::: Source data

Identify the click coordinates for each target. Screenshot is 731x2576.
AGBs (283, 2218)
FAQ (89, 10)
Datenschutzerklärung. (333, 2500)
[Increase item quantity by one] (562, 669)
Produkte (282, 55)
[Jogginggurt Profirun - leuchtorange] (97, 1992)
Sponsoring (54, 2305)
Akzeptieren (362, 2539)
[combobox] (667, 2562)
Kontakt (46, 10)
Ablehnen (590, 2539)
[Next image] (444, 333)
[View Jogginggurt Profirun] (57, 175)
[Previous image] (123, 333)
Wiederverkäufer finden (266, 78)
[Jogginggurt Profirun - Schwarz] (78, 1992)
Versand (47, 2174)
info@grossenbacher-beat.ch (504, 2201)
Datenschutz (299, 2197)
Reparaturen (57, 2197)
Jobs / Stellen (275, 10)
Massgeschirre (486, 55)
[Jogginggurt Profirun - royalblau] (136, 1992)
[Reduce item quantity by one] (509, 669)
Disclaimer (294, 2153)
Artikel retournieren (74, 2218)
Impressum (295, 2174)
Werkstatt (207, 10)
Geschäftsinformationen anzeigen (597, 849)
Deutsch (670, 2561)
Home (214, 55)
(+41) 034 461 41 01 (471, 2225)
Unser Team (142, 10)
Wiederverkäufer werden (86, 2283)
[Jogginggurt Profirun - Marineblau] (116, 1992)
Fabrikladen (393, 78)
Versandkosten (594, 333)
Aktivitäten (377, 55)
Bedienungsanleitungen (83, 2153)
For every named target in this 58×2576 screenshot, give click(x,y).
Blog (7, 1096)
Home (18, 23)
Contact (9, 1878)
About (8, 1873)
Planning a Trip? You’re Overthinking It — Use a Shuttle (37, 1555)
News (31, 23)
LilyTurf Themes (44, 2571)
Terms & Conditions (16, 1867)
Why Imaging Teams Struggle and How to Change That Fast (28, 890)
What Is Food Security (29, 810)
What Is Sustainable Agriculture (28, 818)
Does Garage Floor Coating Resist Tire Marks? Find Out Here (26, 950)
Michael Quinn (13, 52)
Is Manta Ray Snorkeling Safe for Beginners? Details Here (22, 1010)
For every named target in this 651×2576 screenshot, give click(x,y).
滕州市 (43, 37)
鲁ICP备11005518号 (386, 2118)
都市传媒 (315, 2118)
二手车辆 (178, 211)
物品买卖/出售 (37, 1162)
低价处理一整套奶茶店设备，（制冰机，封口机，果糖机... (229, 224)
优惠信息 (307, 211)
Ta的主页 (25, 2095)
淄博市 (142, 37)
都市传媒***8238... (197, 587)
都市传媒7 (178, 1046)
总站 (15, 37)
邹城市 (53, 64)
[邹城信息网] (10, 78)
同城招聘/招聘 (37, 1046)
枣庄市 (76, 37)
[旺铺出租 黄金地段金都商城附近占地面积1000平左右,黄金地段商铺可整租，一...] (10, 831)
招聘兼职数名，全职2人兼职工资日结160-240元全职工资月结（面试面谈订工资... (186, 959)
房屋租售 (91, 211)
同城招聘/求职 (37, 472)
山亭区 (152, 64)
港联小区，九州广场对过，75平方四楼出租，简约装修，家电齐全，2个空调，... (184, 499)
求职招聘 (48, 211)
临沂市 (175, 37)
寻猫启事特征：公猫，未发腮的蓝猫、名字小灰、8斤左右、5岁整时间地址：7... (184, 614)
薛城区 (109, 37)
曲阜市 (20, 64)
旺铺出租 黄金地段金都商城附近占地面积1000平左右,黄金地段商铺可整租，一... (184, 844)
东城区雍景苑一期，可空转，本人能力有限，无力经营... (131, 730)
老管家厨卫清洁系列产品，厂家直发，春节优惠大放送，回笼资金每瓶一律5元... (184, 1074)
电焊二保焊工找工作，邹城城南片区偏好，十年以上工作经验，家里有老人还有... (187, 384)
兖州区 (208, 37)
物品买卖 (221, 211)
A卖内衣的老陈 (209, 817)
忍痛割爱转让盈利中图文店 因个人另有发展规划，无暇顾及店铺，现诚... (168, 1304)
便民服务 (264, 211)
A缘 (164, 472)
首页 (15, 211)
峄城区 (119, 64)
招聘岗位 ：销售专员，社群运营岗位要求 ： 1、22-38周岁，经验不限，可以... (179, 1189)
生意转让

::::::

» Your instructions
Copy all lines from the material that hold "黄金地段商铺可整租".

» Solution to this exercise
[旺铺出租 黄金地段金都商城附近占地面积1000平左右,黄金地段商铺可整租，一...] (10, 831)
旺铺出租 黄金地段金都商城附近占地面积1000平左右,黄金地段商铺可整租，一... (184, 844)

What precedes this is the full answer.